O’Neil was summoned and told to make up a party of five good men to accompany them and then the midshipmen sat down to dinner; but neither had an appetite for food.

Phil told Sydney of the outcome of his visit to the general and the latter was cast down with gloom.

“I shan’t stay without you,” he asserted. “Can’t something be done? Is there no way to make this man Tillotson back down?”

Phil shook his head. “I shan’t try. I’ll just take my medicine. It’s bitter, but every one who was there knows that he was in the wrong.”

Nine o’clock saw the small party at the northeast corner of the Plaza. The city seemed deserted. There was no one on the streets. Suddenly the clanking of a sword was heard and the sailors slunk quietly out of sight into the shadow of a near-by doorway.

“It’s Lieutenant Tillotson,” Phil whispered, “inspecting sentries; he’s officer of the guard to-night.”

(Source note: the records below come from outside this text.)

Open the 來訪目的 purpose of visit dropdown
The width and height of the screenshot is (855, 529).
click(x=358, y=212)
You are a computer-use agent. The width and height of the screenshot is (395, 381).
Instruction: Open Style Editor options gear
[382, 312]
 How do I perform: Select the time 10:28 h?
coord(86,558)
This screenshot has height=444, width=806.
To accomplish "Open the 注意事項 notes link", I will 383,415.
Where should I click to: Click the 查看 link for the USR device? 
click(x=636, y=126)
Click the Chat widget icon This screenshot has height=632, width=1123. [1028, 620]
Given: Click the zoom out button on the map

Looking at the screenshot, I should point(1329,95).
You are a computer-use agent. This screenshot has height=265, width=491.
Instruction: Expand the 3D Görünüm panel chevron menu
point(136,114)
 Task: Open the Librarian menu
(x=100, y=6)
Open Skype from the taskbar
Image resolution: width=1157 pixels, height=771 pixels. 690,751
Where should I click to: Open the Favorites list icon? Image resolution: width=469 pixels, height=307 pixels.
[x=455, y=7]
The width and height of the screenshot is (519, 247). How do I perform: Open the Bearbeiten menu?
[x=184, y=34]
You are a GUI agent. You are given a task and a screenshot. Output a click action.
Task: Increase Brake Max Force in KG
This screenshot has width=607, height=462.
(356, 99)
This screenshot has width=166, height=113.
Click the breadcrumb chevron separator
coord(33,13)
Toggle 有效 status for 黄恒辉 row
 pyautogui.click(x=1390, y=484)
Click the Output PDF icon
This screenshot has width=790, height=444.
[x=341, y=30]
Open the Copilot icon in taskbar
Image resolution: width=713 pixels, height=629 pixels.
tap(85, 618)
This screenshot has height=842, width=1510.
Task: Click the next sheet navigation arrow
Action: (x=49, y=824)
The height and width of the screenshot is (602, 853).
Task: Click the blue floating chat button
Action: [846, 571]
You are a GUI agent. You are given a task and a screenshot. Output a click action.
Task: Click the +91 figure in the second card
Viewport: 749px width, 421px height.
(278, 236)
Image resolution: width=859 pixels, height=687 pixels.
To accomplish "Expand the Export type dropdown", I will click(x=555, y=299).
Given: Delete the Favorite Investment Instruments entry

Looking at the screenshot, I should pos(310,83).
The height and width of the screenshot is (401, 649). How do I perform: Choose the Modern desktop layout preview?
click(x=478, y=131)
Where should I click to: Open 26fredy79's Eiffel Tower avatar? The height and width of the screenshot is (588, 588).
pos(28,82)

After the officer had passed, the party waited anxiously for several minutes and then a native appeared walking slowly toward them from a cross street. He stopped fifty yards away and beckoned; then turned quickly and walked away.

Phil and Sydney leading, they followed the vanishing figure ahead of them. He guided them through street after street, leading farther and farther away from the occupied part of the city. Suddenly the native stopped, beckoned with his hand, and entered a doorway of a pretentious Filipino dwelling.

“Your men must wait here, señor; it is the señorita’s order,” the native told the lads. “The officers are to come with me.” He raised his finger to his lips to caution silence. “If we are discovered it will mean death, señor.”

“What’s the game, sir?” O’Neil asked eagerly, not having heard the whispered words of the native.